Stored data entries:
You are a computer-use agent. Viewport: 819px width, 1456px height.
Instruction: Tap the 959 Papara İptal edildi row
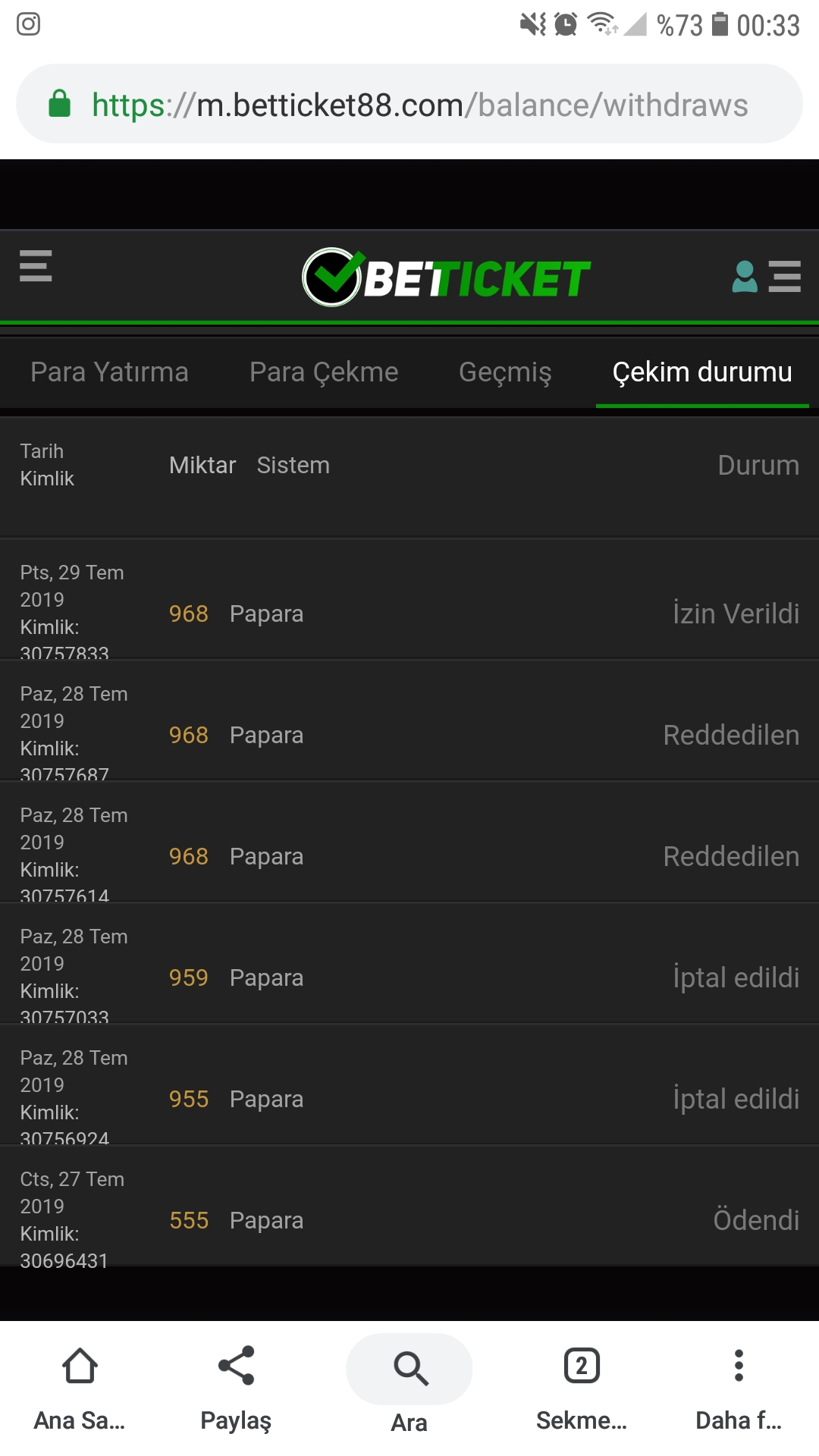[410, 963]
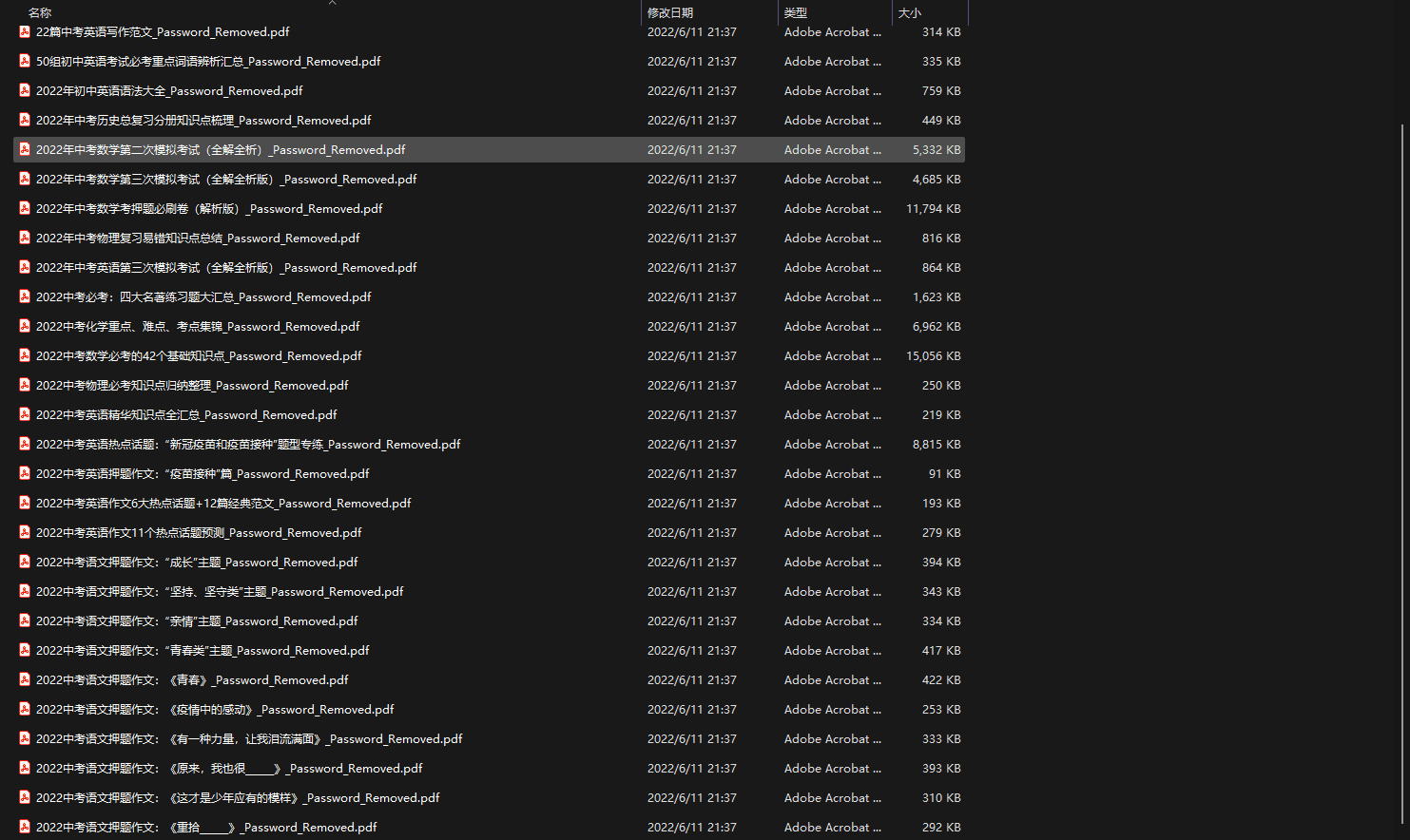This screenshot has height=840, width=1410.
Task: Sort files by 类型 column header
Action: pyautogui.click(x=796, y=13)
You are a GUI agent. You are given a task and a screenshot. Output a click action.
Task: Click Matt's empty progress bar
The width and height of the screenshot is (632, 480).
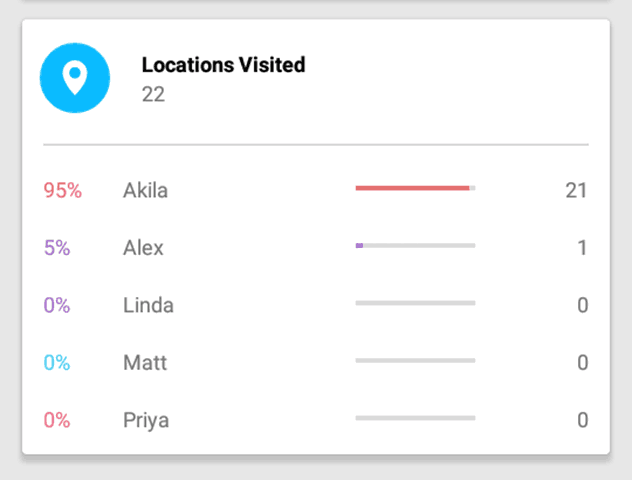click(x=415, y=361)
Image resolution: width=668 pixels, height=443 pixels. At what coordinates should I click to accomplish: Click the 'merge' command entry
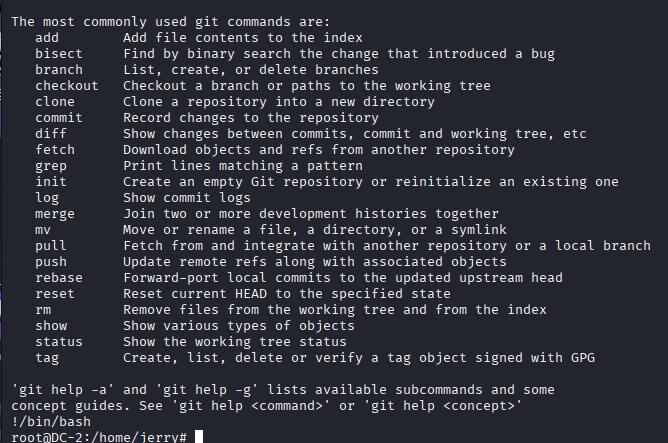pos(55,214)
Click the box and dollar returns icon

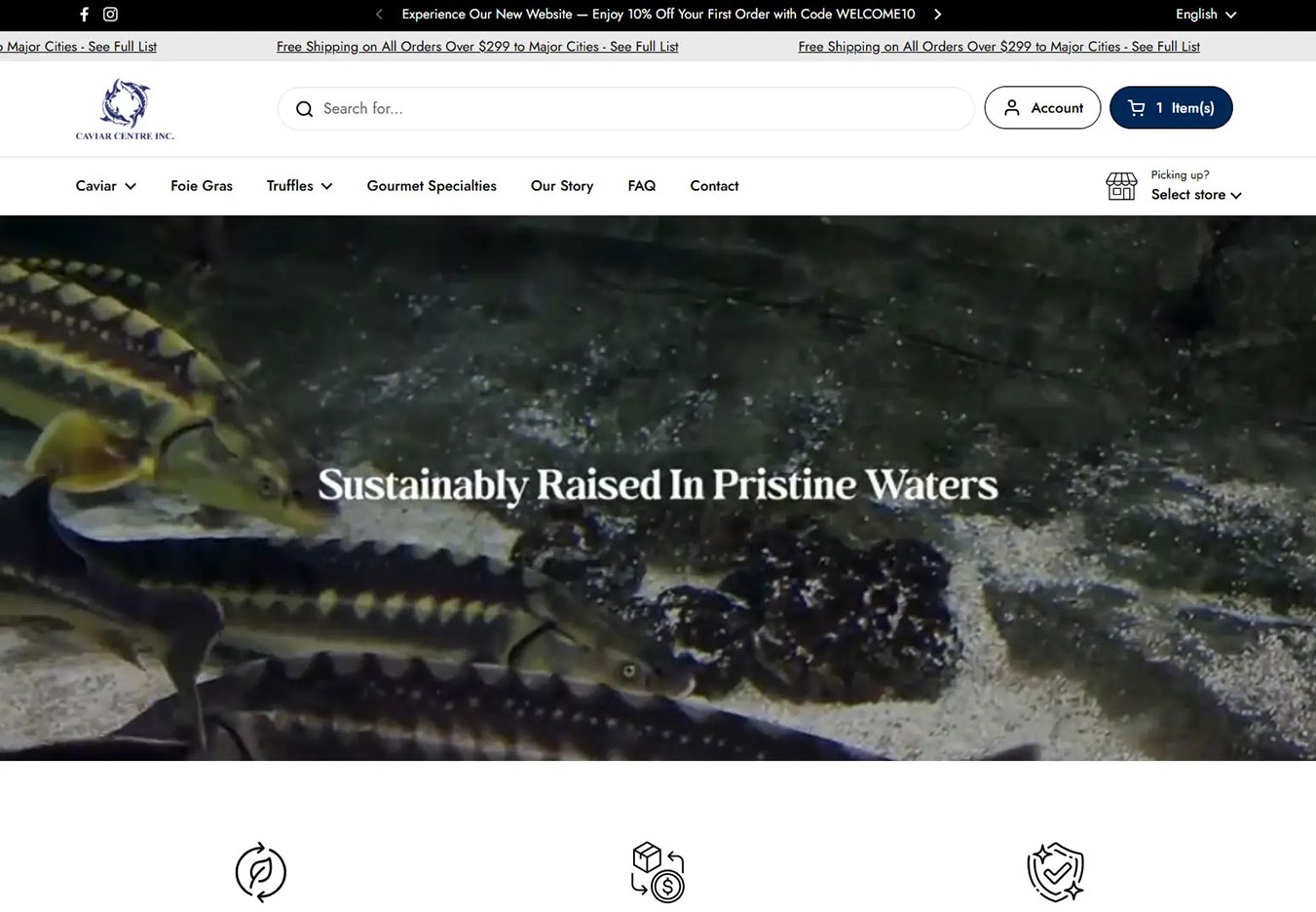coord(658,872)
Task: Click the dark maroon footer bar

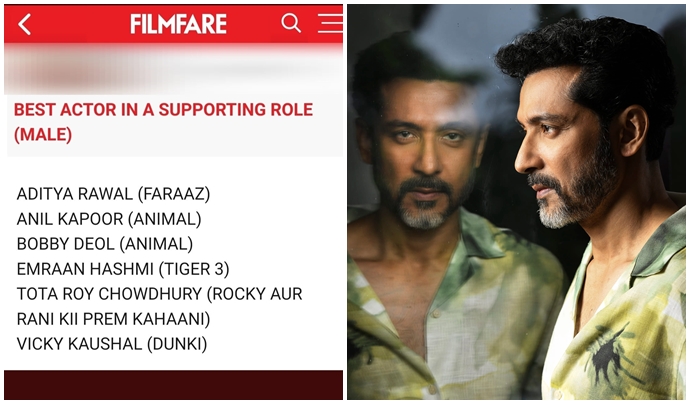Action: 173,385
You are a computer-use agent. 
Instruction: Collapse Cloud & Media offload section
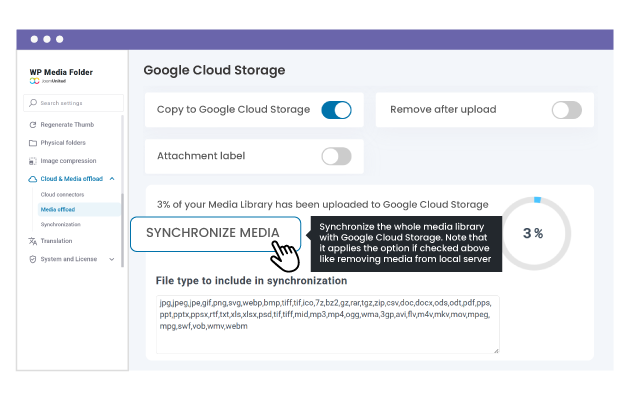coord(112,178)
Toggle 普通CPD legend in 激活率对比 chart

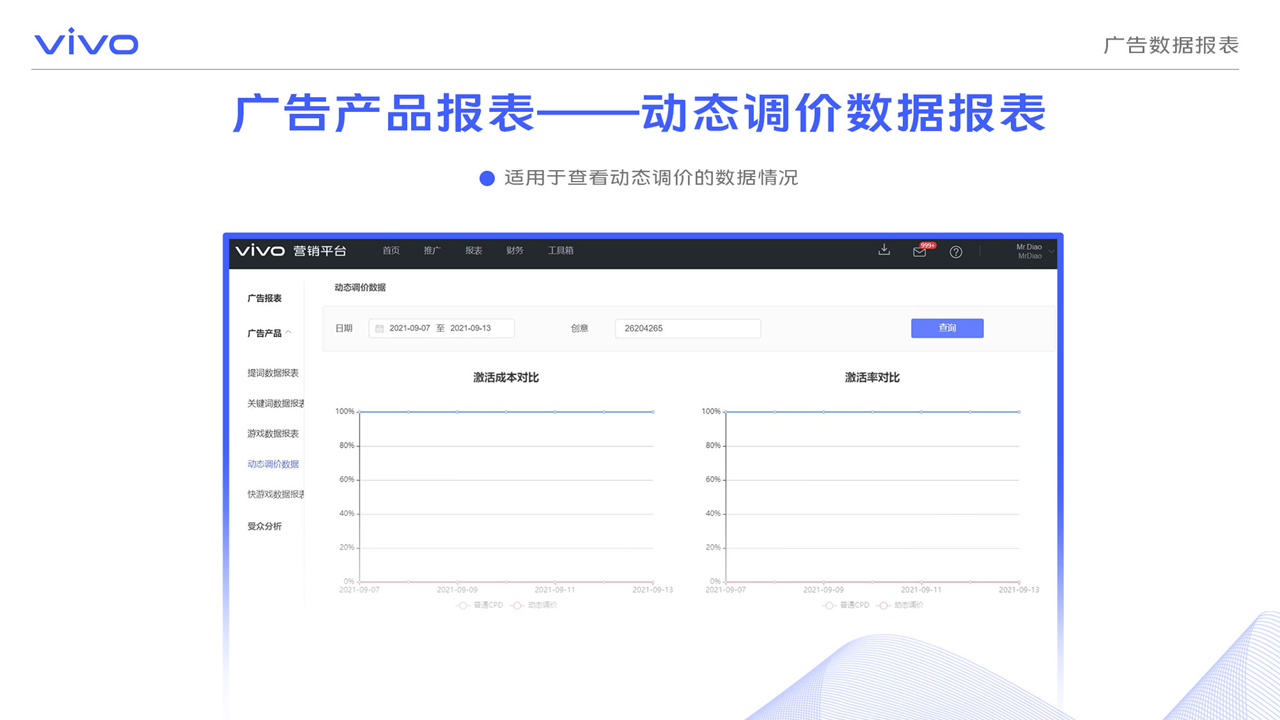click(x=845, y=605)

> What is needed:
Omit the pictures and write out the lines above from the one with "You are a GUI" through the last, unchanged.

> Response for this exercise:
You are a GUI agent. You are given a task and a screenshot. Output a click action.
Task: Click Matt's empty progress bar
The width and height of the screenshot is (632, 480).
click(x=415, y=361)
Image resolution: width=668 pixels, height=443 pixels. At what coordinates should I click to accomplish: Click the 'merge' command entry
pos(55,214)
Click the box and dollar returns icon

coord(658,872)
Task: Click the dark maroon footer bar

Action: 173,385
You are a computer-use agent. 
Instruction: Collapse Cloud & Media offload section
coord(112,178)
Toggle 普通CPD legend in 激活率对比 chart

click(x=845, y=605)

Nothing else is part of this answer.